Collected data
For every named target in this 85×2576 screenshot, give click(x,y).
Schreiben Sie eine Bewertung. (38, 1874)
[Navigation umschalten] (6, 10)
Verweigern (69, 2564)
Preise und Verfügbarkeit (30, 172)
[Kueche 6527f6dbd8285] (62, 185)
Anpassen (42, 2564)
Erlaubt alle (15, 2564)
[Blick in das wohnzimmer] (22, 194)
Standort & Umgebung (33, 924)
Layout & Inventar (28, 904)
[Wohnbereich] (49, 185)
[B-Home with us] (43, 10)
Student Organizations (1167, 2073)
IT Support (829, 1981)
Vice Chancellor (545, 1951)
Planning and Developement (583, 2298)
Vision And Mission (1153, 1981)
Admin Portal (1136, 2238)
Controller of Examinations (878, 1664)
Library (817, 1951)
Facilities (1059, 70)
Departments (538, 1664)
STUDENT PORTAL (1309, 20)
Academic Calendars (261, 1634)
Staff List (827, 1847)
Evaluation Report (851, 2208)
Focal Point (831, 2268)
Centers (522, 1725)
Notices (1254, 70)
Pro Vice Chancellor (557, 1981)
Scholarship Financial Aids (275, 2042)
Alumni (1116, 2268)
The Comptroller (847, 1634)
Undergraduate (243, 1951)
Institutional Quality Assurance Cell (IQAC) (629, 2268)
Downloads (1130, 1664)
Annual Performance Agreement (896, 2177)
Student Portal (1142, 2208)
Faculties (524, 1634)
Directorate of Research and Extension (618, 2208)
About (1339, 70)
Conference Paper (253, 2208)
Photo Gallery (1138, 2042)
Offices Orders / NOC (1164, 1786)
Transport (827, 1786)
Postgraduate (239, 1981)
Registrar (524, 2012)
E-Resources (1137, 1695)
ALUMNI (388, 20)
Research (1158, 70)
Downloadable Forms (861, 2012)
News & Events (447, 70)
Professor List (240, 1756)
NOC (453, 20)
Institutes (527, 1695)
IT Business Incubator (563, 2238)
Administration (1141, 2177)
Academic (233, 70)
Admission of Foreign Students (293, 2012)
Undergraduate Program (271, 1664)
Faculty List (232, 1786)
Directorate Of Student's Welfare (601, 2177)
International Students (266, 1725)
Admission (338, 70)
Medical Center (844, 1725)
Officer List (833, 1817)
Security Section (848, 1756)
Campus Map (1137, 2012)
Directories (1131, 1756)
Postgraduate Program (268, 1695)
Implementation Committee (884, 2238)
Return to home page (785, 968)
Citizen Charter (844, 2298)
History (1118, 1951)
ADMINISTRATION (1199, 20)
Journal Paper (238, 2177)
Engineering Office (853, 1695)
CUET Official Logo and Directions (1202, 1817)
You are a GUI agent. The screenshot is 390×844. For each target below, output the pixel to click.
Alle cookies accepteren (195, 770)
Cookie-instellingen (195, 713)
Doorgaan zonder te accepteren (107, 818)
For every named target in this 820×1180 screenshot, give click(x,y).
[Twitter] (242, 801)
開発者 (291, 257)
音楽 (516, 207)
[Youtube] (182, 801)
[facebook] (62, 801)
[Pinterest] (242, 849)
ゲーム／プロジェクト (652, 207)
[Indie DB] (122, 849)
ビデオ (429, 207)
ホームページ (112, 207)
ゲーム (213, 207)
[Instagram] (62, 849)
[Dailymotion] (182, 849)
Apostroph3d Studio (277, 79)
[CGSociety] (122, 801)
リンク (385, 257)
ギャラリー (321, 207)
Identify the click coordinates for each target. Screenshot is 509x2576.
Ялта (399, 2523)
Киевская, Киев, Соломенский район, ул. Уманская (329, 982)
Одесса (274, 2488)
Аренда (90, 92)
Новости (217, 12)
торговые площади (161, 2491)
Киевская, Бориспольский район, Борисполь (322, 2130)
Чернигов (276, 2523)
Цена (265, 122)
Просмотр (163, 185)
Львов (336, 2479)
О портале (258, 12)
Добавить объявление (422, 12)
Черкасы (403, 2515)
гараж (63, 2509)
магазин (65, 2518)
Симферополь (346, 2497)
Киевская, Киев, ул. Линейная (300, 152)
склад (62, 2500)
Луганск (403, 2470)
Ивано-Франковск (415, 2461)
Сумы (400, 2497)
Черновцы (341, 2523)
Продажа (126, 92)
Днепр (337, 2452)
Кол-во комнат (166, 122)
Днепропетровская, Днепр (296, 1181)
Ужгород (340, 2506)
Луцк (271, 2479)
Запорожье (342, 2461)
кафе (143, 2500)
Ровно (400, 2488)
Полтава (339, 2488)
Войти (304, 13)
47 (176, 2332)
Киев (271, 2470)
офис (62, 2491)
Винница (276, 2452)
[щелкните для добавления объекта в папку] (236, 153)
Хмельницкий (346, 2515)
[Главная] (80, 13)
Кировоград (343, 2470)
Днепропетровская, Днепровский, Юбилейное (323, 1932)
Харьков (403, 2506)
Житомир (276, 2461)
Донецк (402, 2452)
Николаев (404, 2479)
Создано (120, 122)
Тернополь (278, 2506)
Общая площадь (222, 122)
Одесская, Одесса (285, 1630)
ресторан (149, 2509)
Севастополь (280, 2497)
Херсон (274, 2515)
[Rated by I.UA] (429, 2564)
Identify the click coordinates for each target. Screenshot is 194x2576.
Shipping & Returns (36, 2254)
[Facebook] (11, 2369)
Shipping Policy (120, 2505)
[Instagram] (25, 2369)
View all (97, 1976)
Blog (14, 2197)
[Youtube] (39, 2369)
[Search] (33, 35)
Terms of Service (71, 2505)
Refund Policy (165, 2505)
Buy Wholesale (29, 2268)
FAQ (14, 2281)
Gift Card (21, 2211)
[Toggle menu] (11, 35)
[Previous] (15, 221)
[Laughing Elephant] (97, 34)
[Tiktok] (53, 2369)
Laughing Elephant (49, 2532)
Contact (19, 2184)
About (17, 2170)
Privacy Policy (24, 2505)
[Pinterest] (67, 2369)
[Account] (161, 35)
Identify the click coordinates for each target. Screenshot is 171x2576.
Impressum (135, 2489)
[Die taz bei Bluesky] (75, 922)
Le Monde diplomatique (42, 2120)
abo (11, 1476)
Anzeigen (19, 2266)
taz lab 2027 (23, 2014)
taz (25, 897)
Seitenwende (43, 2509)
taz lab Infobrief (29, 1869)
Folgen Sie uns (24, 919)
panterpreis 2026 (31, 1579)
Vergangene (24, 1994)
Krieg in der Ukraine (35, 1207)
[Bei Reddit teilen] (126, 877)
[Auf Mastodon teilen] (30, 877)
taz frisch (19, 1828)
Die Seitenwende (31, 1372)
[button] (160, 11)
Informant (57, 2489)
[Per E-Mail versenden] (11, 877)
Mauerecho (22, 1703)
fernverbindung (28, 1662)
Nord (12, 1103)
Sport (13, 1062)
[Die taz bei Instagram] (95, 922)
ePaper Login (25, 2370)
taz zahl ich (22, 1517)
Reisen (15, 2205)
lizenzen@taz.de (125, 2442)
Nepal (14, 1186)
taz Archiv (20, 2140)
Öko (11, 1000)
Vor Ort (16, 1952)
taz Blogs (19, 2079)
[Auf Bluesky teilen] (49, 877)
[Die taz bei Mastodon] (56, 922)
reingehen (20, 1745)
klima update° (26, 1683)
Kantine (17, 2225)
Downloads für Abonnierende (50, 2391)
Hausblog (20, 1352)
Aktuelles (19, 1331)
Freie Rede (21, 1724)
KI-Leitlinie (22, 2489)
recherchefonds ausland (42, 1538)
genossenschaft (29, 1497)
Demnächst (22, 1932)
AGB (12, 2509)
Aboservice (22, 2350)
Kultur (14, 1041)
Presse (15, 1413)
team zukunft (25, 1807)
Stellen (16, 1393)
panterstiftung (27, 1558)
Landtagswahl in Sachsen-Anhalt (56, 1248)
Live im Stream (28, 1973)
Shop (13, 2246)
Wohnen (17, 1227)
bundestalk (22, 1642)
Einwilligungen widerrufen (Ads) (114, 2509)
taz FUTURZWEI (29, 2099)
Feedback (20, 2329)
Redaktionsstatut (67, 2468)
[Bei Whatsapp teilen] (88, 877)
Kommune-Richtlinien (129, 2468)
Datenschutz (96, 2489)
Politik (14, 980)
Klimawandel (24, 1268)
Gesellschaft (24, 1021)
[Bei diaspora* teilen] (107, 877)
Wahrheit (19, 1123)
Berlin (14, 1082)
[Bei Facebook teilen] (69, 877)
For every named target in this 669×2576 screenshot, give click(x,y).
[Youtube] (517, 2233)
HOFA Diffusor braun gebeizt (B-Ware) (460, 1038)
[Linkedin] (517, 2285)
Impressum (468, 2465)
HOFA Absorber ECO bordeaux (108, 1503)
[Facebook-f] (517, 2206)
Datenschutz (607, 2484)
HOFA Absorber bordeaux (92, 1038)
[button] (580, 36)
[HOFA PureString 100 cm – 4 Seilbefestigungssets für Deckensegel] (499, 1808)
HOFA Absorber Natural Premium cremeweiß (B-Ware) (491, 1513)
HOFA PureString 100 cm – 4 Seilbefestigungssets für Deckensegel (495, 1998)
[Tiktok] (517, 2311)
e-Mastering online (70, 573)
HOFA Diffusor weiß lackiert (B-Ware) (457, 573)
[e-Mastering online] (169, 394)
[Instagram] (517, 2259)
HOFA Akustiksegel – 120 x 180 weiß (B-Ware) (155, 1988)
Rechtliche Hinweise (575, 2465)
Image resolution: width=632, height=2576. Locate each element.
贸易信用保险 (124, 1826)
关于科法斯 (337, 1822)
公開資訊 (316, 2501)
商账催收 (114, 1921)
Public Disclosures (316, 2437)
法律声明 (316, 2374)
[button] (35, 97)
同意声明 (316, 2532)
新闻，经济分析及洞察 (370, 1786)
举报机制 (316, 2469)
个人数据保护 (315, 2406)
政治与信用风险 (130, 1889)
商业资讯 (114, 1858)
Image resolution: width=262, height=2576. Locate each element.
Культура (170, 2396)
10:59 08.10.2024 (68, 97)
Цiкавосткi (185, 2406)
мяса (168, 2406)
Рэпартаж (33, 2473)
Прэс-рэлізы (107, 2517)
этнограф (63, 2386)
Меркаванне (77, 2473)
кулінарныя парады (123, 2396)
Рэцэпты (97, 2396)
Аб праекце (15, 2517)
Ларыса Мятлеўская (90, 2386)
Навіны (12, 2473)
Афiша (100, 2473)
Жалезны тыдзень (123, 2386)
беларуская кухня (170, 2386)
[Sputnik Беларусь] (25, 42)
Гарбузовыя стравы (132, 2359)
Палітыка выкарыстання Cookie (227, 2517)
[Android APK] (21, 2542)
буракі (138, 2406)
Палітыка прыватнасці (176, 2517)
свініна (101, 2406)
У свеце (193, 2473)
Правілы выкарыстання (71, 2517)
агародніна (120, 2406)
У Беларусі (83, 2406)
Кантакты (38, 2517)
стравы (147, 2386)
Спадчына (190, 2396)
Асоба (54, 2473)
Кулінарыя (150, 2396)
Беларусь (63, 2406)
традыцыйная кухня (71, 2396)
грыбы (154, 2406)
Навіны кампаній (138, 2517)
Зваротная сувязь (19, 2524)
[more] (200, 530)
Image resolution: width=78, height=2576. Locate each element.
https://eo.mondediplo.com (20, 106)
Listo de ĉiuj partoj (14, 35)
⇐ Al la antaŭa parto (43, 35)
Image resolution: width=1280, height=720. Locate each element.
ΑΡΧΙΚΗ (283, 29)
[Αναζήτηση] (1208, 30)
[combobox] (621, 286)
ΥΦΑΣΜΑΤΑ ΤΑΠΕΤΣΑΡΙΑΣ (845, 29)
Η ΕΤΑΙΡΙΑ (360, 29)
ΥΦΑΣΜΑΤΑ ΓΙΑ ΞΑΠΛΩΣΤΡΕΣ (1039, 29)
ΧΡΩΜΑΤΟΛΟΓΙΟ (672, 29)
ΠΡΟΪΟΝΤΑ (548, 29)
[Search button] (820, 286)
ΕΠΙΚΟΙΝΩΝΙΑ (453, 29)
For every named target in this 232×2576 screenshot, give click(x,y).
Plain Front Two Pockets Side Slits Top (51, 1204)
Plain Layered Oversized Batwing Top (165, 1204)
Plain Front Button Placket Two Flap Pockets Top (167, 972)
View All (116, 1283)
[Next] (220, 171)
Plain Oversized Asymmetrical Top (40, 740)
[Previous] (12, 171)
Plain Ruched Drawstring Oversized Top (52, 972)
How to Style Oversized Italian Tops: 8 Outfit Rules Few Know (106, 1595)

## Exercise details
Copy the records above exactly, beginning at the line that contains "Кировоград (343, 2470)" and stopping after the line that contains "Screenshot is 194x2576.".

## Result of this exercise
Кировоград (343, 2470)
Днепропетровская, Днепровский, Юбилейное (323, 1932)
Харьков (403, 2506)
Житомир (276, 2461)
Донецк (402, 2452)
Николаев (404, 2479)
Создано (120, 122)
Тернополь (278, 2506)
Общая площадь (222, 122)
Одесская, Одесса (285, 1630)
ресторан (149, 2509)
Севастополь (280, 2497)
Херсон (274, 2515)
[Rated by I.UA] (429, 2564)
Identify the click coordinates for each target. Screenshot is 194x2576.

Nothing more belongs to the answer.